■ What this task involves
Restate all the data word for word, leaving nothing out.

*** Opening of Data records ***

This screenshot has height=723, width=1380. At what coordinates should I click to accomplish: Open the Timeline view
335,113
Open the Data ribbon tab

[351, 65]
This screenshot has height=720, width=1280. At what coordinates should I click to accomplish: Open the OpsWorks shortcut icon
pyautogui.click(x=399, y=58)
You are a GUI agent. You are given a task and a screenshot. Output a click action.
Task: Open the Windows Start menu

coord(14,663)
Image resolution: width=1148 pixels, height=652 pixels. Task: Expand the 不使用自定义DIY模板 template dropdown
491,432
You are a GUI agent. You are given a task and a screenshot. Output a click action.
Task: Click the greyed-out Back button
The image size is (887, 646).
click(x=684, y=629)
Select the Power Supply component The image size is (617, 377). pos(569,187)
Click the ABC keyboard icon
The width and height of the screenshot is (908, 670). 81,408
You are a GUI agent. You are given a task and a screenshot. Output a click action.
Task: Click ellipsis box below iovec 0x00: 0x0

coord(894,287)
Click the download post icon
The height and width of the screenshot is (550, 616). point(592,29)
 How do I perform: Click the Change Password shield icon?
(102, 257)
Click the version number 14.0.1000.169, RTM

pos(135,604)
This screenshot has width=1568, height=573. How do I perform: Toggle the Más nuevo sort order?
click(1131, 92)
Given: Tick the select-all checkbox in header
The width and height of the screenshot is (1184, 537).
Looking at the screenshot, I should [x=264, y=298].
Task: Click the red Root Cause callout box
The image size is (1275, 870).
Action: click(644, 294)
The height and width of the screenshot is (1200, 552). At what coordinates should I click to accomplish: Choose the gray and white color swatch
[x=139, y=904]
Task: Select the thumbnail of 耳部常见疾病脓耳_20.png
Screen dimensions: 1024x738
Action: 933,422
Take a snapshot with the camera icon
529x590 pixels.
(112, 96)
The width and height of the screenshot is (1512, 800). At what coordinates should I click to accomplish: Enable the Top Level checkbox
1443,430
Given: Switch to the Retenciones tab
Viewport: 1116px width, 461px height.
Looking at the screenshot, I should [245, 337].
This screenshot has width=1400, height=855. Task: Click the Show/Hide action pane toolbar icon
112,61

*** Close of Data records ***

■ Response to the task
This screenshot has height=723, width=1380. At what coordinates should I click to accomplish: Open the Timeline view
335,113
Open the Data ribbon tab

[351, 65]
This screenshot has height=720, width=1280. At what coordinates should I click to accomplish: Open the OpsWorks shortcut icon
pyautogui.click(x=399, y=58)
You are a GUI agent. You are given a task and a screenshot. Output a click action.
Task: Open the Windows Start menu

coord(14,663)
Image resolution: width=1148 pixels, height=652 pixels. Task: Expand the 不使用自定义DIY模板 template dropdown
491,432
You are a GUI agent. You are given a task and a screenshot. Output a click action.
Task: Click the greyed-out Back button
The image size is (887, 646).
click(x=684, y=629)
Select the Power Supply component The image size is (617, 377). pos(569,187)
Click the ABC keyboard icon
The width and height of the screenshot is (908, 670). 81,408
You are a GUI agent. You are given a task and a screenshot. Output a click action.
Task: Click ellipsis box below iovec 0x00: 0x0

coord(894,287)
Click the download post icon
The height and width of the screenshot is (550, 616). point(592,29)
 How do I perform: Click the Change Password shield icon?
(102, 257)
Click the version number 14.0.1000.169, RTM

pos(135,604)
This screenshot has width=1568, height=573. How do I perform: Toggle the Más nuevo sort order?
click(1131, 92)
Given: Tick the select-all checkbox in header
The width and height of the screenshot is (1184, 537).
Looking at the screenshot, I should [x=264, y=298].
Task: Click the red Root Cause callout box
The image size is (1275, 870).
Action: click(644, 294)
The height and width of the screenshot is (1200, 552). At what coordinates should I click to accomplish: Choose the gray and white color swatch
[x=139, y=904]
Task: Select the thumbnail of 耳部常见疾病脓耳_20.png
Screen dimensions: 1024x738
Action: 933,422
Take a snapshot with the camera icon
529x590 pixels.
(112, 96)
The width and height of the screenshot is (1512, 800). At what coordinates should I click to accomplish: Enable the Top Level checkbox
1443,430
Given: Switch to the Retenciones tab
Viewport: 1116px width, 461px height.
Looking at the screenshot, I should [245, 337].
This screenshot has width=1400, height=855. Task: Click the Show/Hide action pane toolbar icon
112,61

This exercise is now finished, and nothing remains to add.